When the FBI issued a public warning in August about Russian hackers abusing a long-known flaw in Cisco devices, the message wasn’t aimed at Wall Street or big tech. It was meant for the kinds of organizations most people rarely notice—local utilities and regional authorities that keep everyday services running and often operate with thin budgets and aging gear. On the same day, Cisco’s threat-intelligence team published technical details that underscored the risk.

The campaign is attributed to a Russian state-sponsored group that security researchers call Static Tundra, which they link to the F.S.B.’s Center 16 unit and to the broader cluster known as Energetic/Berserk Bear. According to US officials and Cisco researchers, the group has spent more than a decade compromising network devices as a beachhead for long-term espionage.

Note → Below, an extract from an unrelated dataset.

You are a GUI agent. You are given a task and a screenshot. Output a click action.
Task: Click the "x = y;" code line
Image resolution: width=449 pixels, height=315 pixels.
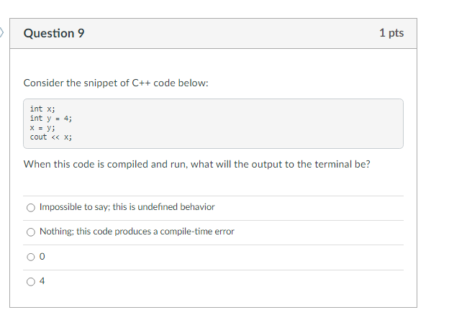coord(42,127)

At the center is CVE-2018-0171, a vulnerability in Cisco’s Smart Install feature. Left unpatched, it exposes devices listening on TCP port 4786 and can allow attackers to crash equipment, seize control, or plant code that persists across reboots. Many victims, investigators say, are running end-of-life hardware that never received updates.

The FBI says the actors have recently collected configuration files from thousands of US networking devices tied to critical infrastructure, in some cases modifying settings to enable unauthorized access and reconnaissance. Cisco reports similar activity worldwide, with particular focus on Ukraine and allied countries since the war began.

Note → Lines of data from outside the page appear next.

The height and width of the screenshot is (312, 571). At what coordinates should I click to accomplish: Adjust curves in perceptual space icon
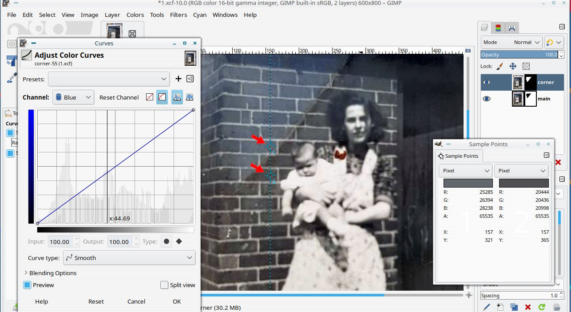click(x=162, y=97)
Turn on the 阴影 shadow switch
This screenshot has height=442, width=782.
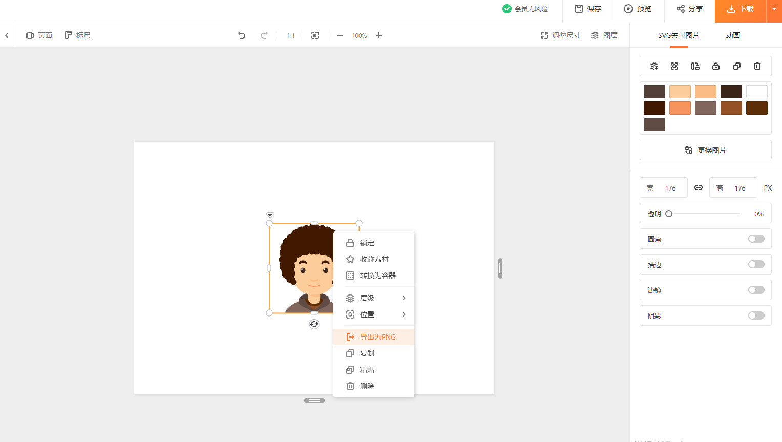click(756, 316)
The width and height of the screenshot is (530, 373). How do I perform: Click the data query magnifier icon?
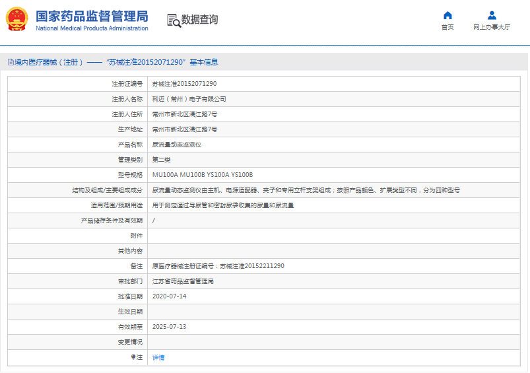pyautogui.click(x=174, y=20)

While the current wave is aimed at data collection and access, the tradecraft echoes earlier router compromises. Investigators have tied the group to historic use of “SYNful Knock,” a stealthy firmware implant first documented in 2015 that gives attackers durable control over Cisco routers.

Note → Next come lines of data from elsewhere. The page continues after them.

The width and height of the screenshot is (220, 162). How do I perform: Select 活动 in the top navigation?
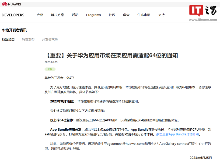[75, 15]
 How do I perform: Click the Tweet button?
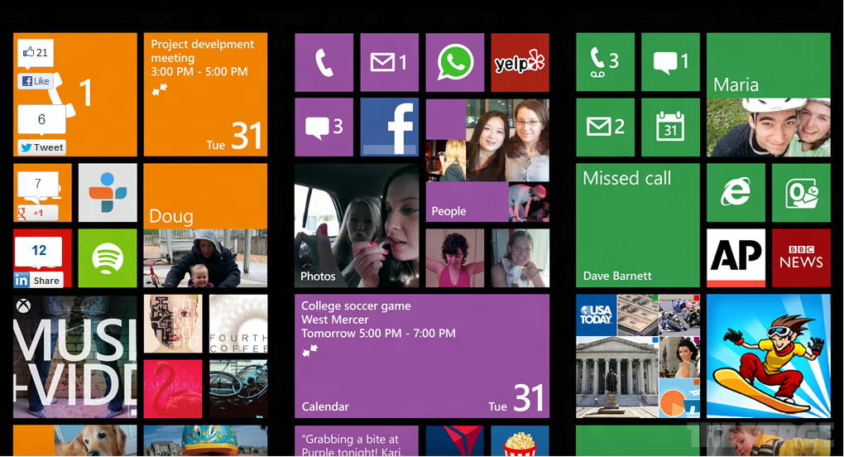[41, 147]
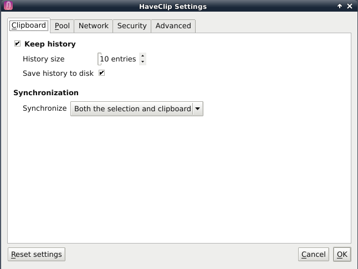Viewport: 358px width, 269px height.
Task: Click the Cancel button
Action: [313, 255]
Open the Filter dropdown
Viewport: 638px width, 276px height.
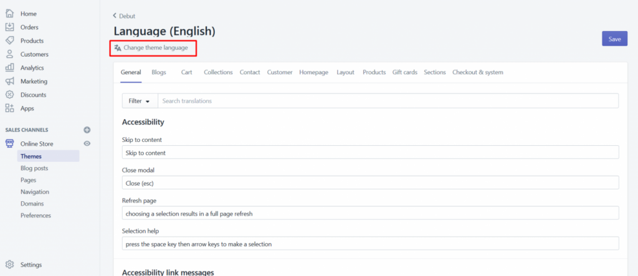(139, 101)
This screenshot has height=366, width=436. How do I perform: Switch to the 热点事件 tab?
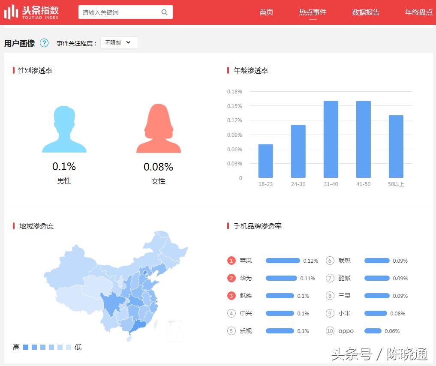click(x=313, y=12)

US agencies and Cisco urge organizations to take basic but often under-resourced steps: apply patches or disable Smart Install, implement phishing-resistant multifactor authentication, segment networks so a single failure doesn’t cascade, and audit internet-facing devices for unexpected changes. For small public agencies with limited staff, those measures can be difficult to sustain—yet they remain the strongest defense.